Drawbacks of a Managed IT Company

Due to the scale of managed IT firms, communication with them typically takes place at a slower pace. They may not be able to respond to and address small tasks quite as quickly. Because they primarily work off-site, they may have a longer learning curve for getting to know your company and settling into their exact niche.

Agency Contractors

IT staffing agencies help you hire IT people by offering specialists from nearly every area of the field. Some offer temporary workers, some provide permanent ones, and some offer both.
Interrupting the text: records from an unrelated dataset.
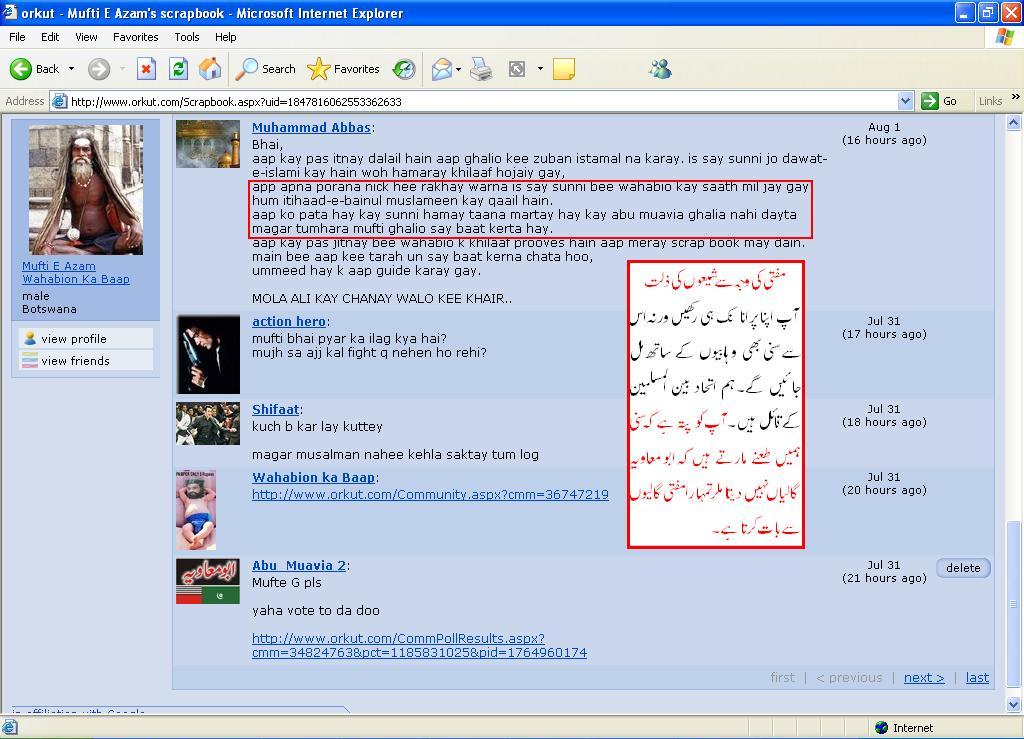Image resolution: width=1024 pixels, height=739 pixels.
Task: Click the address bar URL field
Action: [x=480, y=101]
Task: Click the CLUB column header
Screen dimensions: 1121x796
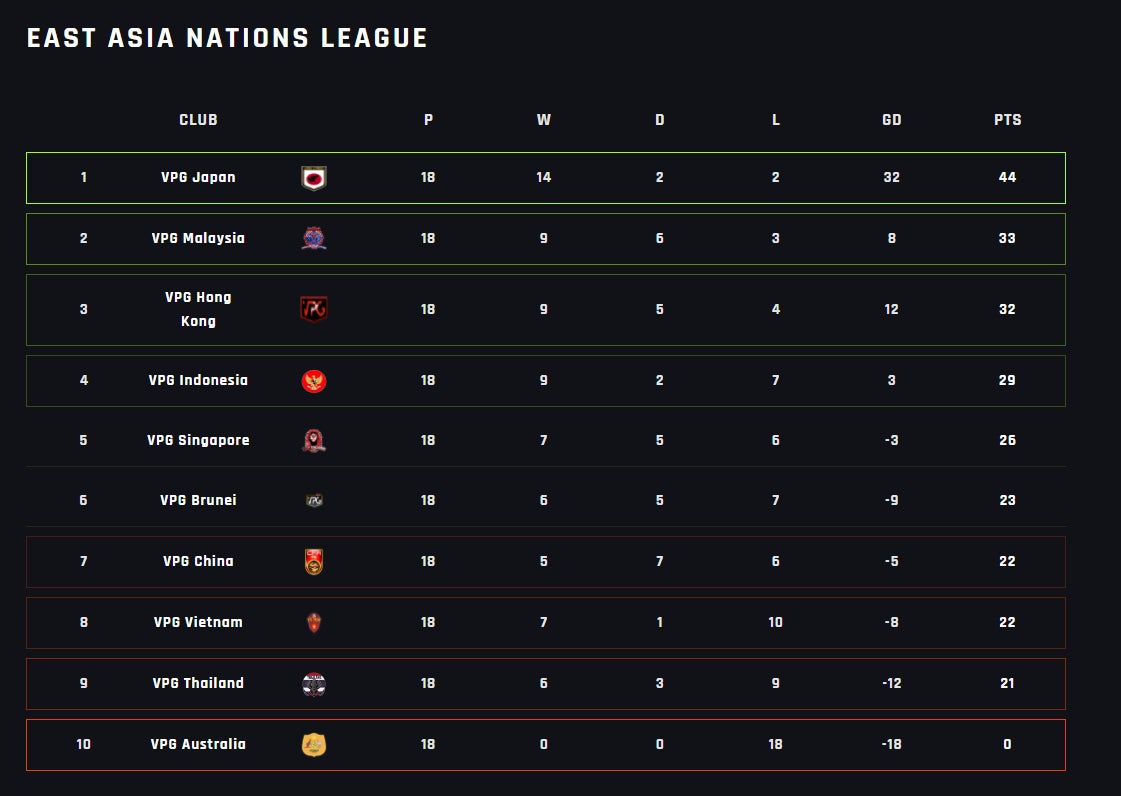Action: [x=198, y=120]
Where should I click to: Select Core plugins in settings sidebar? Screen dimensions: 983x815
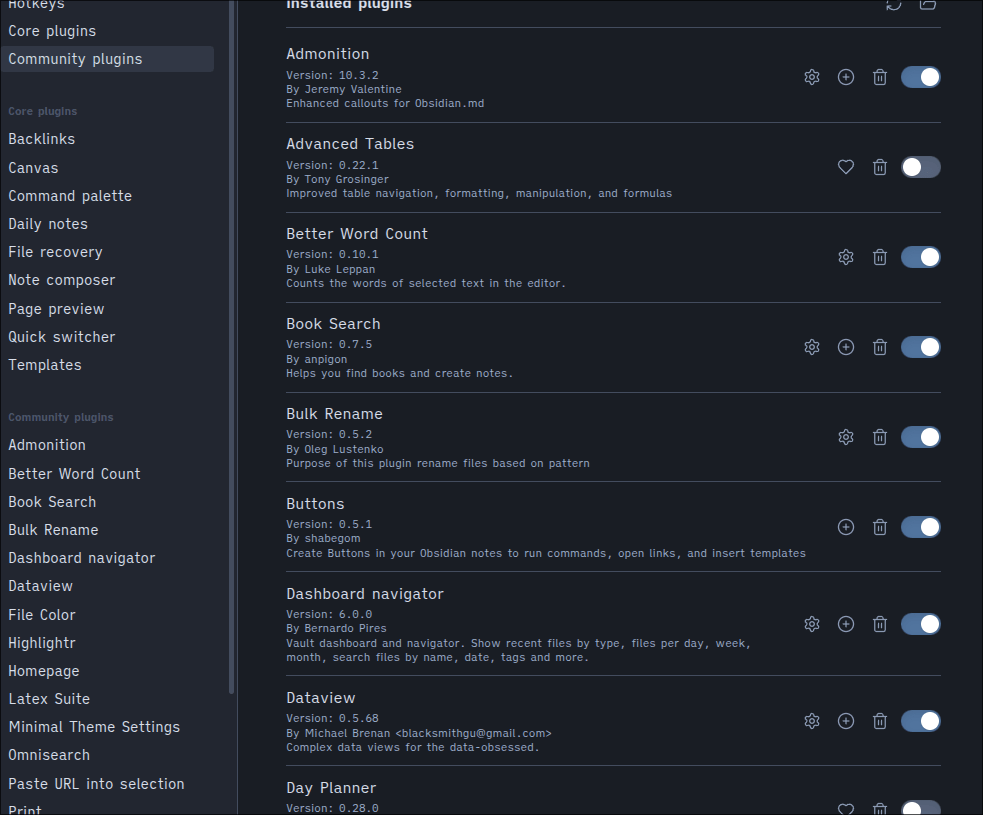tap(52, 31)

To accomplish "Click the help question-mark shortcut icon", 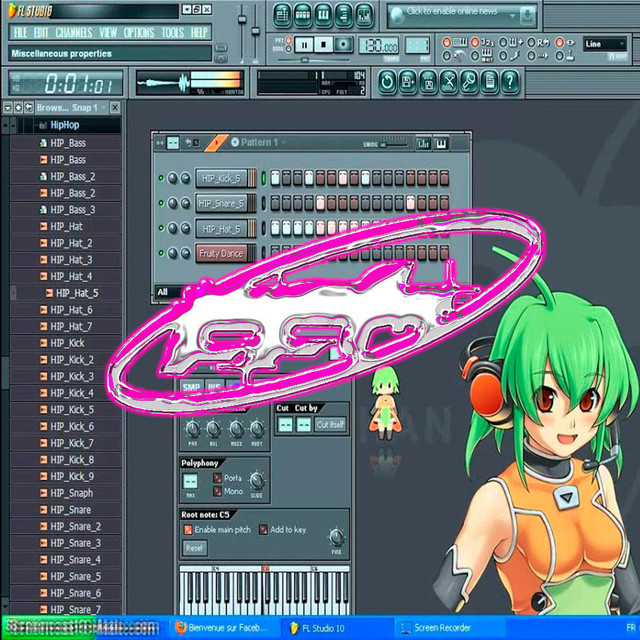I will 509,82.
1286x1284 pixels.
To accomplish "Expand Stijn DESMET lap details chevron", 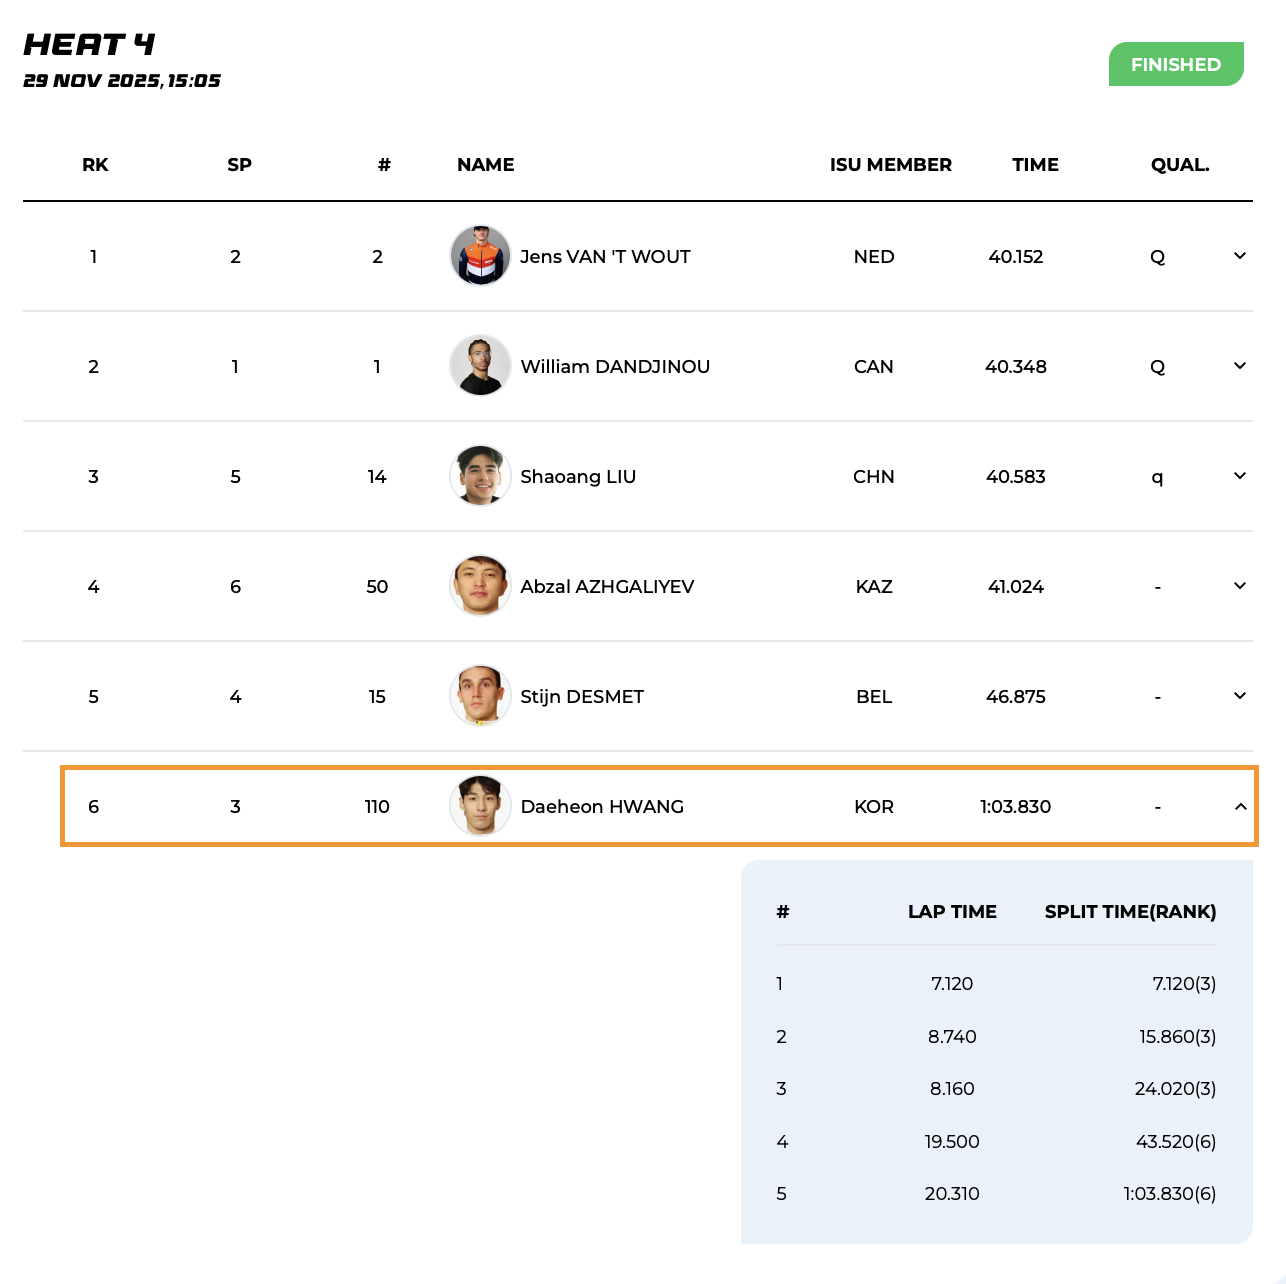I will (1239, 696).
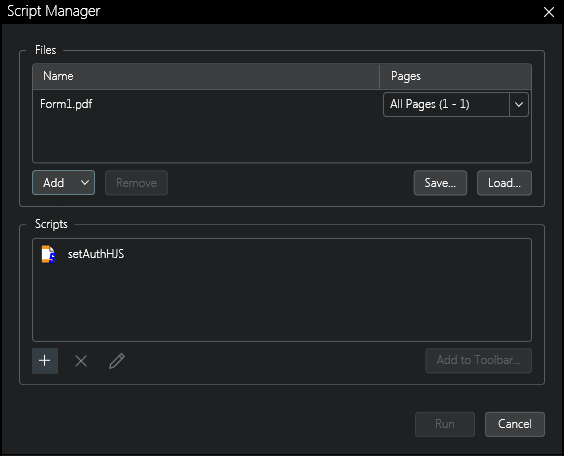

Benefits of Agency Contractors

Whether you need permanent or temporary workers, a staffing agency can make the hiring process more efficient. Because they meticulously select workers based on credentials and experience, personal interviews, career goals, skill tests, and even personality tests, they can truncate the hiring process, allowing you to choose from top candidates from the start.

Staffing agencies can also save time — and increase your chances of hiring the best of the best available — by making strategic recommendations for your needs. What could have turned into a variety show of applicants is instead a short list of candidates. If you need to hire permanent staff, but you initially prefer to hire them as contractors to see how they perform, an agency can even provide workers who are happy to be in that exact situation.

Drawbacks of Agency Contractors

You ultimately pay for both the service of the agency and the staff supplied. That may not sit well conceptually, but it isn’t financial double-dipping. The time and effort you save by evaluating only the best candidates from the get-go more than earns the agency is a factor of consideration. More concerning is whether the agency influences the compensation its personnel receive. If so, expect to stand on a financial middleground, where clients and contract workers meet. Your cost may be more than you want to pay, and less than the person you hire wants to receive.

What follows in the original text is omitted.